* TEXT SEGMENT
- Corporate Social Responsibility (“CSR”) defined under the CSR Rules
- Applicable to every company including branch and project offices of a foreign company in India
- Dispensed with the requirement of independent director for private limited and unlisted companies
- Social business projects removed from Schedule VII
- CSR expenditure includes ‘spending’ as well as ‘contribution’
- Non clarity on tax treatment for undertaking CSR activities
- Regulatory fault-line between foreign contribution and CSR regime
- Deletion of social business projects whether valid?
- Whether alteration of the Schedule an abdication of legislative power?
The much discussed and awaited CSR provisions have been notified by the Ministry of Corporate Affairs (“MCA”) on February 27, 20141 giving effect to Section 135 the new Companies Act, 2013 (“Companies Act”) dealing with CSR read with Schedule VII2 (“Schedule”) of the Companies Act and the Companies (Corporate Social Responsibility) Rules, 2014 (“CSR Rules”). This is in furtherance of powers provided to the Central Government under Section 469 and Section 467 the Companies Act to make and alter rules, regulations etc. and any provisions contained in any of the schedule under the Companies Act. Moreover, any such alteration in the rules or schedules needs to be placed before both the houses of the parliament for validity.
The said Section, Schedule and CSR Rules will come into effect from the first day of April, 2014.
The CSR provision will be applicable to companies with an annual turnover of INR 10 billion and more, or a net worth of INR 5 billion and more, or a net profit of INR 0.05 billion or more during any financial year. Companies that trigger any of the aforesaid conditions must spend at least two per cent (2%) of their average net profits made during the three immediately preceding financial years on CSR activities and/or report the reason for spending or non-expenditure. With the notification having been issued almost a month prior to the date of implementation of CSR provision, the companies will have to gear up to formulate their CSR policy; keeping in mind the revised list of activities enlisted under the amended Schedule VII and the CSR Rules.

* DIRECTIVE
Summarize the text on India's CSR provisions above in two sentences.

* INFORMATION SHOWN
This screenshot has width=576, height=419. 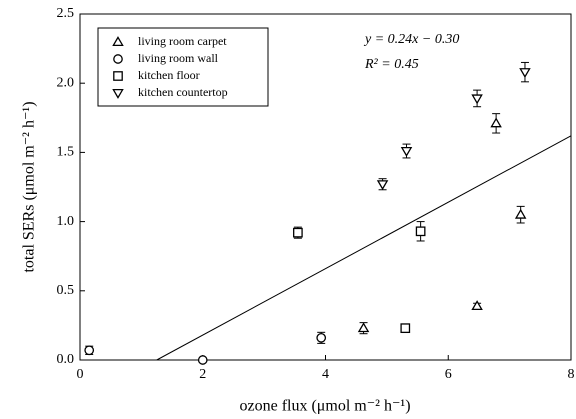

* RESPONSE
The Ministry of Corporate Affairs has notified the CSR provisions, which give effect to Section 135 of the Companies Act, 2013, read with Schedule VII and the CSR Rules, and these take effect from the first day of April, 2014. Companies with an annual turnover of INR 10 billion or more, a net worth of INR 5 billion or more, or a net profit of INR 0.05 billion or more in any financial year must spend at least two percent of their average net profits from the three preceding financial years on CSR activities or report the reason.